During a lockdown, the police essentially take over the school.  There are procedures we follow to ensure safety and order.  There are regular drills so we all know what to do.  But still, even when it’s a drill, it’s a huge inconvenience for everyone.  Students miss appointments; those with after-school jobs are late to work, and of course, the lessons of the day are interrupted.  Parents coming to school to pick up their kids are turned away by members of the SWAT team armed with assault weapons.  No one leaves or enters the school for the time being.  It’s incredibly inconvenient and disruptive.  Every threat has to be taken seriously.  Every procedure has to be followed.  There is far too much precedence for horror to do otherwise.

After we were released, I managed to make some preparations for the coming week’s final exams before I left school.  I raced home and we had a quick dinner before taking off for my younger daughter’s performance in a play with her classmates.  The play was adorable and silly, as only an elementary school play can be.  And as I chuckled and applauded, I choked down guilt that such joy was mine.
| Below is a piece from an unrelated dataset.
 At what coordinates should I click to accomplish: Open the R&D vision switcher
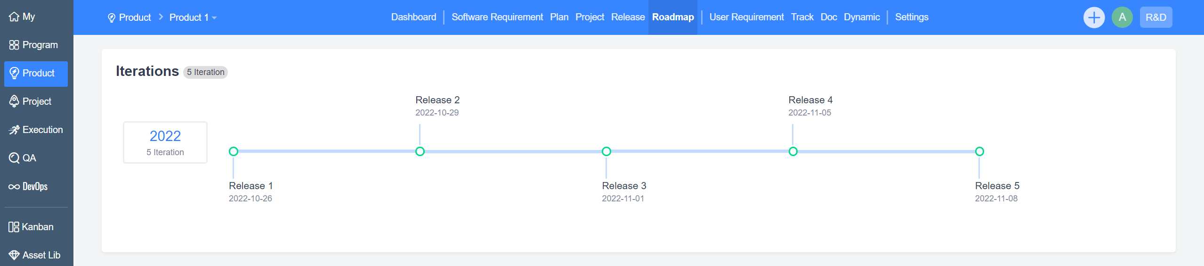coord(1156,17)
Later that night we were in Sedona, a trip that had been planned ahead of the winter storm and long before any of us had ever heard of Newtown, Connecticut.  The sandstone rock formations were dusted with snow and shrouded in clouds and fog.  In the morning, I hiked with my family in the cold drizzle and sleet, seeking solace and beauty.  I implored those red rocks and ominous clouds to allow me to find some peace.  I was in a place of unparalleled beauty, but my thoughts kept returning to unspeakable horrors.  I noticed that the rain had a magical capacity to draw out colorful patterns on the normally dull, matte wood of the juniper. Beauty was all around me, in the grandeur of the vistas and the rivulets of water racing down the rocks. 

The rain and sleet were constant, never letting up.  The wind whipped and became still, then rose again.  The trail wound through trees and red muck and onto the sandstone and back again.  It was cold and miserable and lovely, hiking just below the elevation where the snow was sticking.  As I comforted my shivering children after we’d returned to the car, I could only think of their counterparts at Sandy Hook, and wonder what words adults might be whispering to them.  And while I know I am feeling only a fraction of the grief they must be enduring, I was overwhelmed by the sadness and pointlessness of it all.

Chilled by the rain and my thoughts, I could not get warm again, even after I was in dry clothes.  I spent the rest of the day sipping coffee and reading and writing as close to the gas fireplace as I dared in the condominium where we were staying.  Still, I was cold.  To my very core, I was cold and no amount of heat brought comfort.

This afternoon, at home again, as I rinsed red mud from boots and pant legs, I was grateful.  As I folded my family’s laundry, I found comfort in routine.  I stoked the fire, adding wood my family had cut and carried, and finally felt the warmth that only rises from home’s hearth.  We are all finding comfort in the routine of a typical Sunday evening.  We are the lucky ones.  The lucky ones who still have routine to cling to.  The lucky ones whose lives haven’t been inexplicably, irrevocably wrenched into unspeakable darkness. 

This evening, though, I asked my daughters if they had any questions about what happened in Connecticut. I found that my voice caught and it was a long moment before I admitted to them that I couldn’t answer the only question they asked:  Why?